Compared with the traditional algorithm, the model generated in this experiment has little difference in the case of high signal-to-noise ratio and performs well in the false alarm rate. As the signal-to-noise ratio decreases, the recognition rate of the network model will not drop drastically like traditional algorithms. At the same time, when the UAV is receiving the frequency hopping signal, it is possible to receive not only environmental noise but also signals emitted by other transmitters.

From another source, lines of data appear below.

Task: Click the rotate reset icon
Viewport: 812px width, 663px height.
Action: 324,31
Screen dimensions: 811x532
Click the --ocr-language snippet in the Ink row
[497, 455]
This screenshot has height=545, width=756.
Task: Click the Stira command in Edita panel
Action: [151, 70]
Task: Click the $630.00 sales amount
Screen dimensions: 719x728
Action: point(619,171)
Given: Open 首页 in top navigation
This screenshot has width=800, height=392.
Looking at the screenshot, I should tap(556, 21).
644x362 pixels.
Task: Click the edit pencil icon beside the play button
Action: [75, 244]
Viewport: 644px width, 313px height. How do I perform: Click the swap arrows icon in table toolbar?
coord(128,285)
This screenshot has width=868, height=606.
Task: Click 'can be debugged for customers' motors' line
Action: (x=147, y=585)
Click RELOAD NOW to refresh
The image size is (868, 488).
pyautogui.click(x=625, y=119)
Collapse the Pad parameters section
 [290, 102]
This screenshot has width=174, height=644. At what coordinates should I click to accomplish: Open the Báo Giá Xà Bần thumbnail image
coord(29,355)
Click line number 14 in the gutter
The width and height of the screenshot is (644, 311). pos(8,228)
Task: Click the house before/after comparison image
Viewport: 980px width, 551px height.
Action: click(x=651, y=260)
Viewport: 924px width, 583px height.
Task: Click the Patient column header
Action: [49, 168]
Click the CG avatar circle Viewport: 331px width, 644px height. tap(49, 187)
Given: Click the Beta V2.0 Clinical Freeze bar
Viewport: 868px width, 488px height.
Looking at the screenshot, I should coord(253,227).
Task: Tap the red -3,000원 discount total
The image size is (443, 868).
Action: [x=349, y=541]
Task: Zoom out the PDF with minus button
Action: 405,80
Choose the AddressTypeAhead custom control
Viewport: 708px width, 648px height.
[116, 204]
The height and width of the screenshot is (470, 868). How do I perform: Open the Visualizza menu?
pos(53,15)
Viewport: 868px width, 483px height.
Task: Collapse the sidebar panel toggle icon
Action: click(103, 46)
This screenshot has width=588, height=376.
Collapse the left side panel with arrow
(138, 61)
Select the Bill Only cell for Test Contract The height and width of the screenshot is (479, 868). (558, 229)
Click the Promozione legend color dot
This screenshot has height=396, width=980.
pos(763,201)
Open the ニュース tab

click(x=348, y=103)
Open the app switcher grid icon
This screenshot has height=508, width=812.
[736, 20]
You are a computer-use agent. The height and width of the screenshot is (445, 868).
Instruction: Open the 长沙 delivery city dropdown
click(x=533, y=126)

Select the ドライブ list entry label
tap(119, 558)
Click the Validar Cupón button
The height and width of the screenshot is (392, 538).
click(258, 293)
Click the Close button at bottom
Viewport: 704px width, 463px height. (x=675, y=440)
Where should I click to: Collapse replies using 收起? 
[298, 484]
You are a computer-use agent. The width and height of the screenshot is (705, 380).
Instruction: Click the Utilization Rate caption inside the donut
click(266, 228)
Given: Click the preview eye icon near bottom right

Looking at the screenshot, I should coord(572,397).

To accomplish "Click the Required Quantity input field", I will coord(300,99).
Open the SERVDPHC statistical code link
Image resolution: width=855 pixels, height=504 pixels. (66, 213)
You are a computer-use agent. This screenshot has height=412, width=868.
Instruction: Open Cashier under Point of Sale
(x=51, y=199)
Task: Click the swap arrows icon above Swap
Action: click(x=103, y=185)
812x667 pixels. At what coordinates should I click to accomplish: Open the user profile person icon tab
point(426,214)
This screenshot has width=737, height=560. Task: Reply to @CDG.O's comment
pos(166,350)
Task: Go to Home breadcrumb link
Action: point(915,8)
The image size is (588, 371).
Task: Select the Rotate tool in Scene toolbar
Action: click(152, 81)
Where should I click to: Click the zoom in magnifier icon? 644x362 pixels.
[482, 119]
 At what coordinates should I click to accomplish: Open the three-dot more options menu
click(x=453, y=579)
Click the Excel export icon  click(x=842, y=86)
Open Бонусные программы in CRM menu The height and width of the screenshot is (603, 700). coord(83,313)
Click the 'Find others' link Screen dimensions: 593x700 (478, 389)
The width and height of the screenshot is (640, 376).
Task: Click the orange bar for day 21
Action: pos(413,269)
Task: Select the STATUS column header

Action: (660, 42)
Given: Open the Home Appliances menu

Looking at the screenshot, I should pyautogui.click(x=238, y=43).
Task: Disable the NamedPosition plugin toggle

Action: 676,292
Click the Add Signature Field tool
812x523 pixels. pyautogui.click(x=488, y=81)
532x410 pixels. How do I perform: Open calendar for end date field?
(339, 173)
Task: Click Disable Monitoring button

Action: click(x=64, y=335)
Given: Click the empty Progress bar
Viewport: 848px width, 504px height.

However, since most signals do not have cyclic characteristics, the cyclic spectrum is used as a convolutional neural network. The input of the model ensures the anti-interference performance of the neural network under the condition of other fixed-frequency signals to a certain extent and has great application value.
5. Conclusion
In this paper, a detection method of UAV remote control signal based on cyclic spectrum feature is proposed. First, the basic theory of the current cyclostationary theory is introduced, and the basic characteristics of the cyclostationary signal and the cyclic spectrum can be used as the theoretical basis for the detection of the frequency hopping signal. After that, the establishment of the cyclic spectral sample dataset is conducted. Based on the UAV-CYCset dataset of UAV remote control signal frequency domain, a network architecture is proposed based on improved AlexNet, and the average detection accuracy of the improved model reaches 85% (-10 dB-10 dB), which demonstrates the feasibility of using cyclic spectrogram as input to detect UAV frequency hopping signal using convolutional neural network.
Data Availability
The dataset is available. If need, contact the corresponding author.
Conflicts of Interest
The authors declare that they have no conflicts of interest.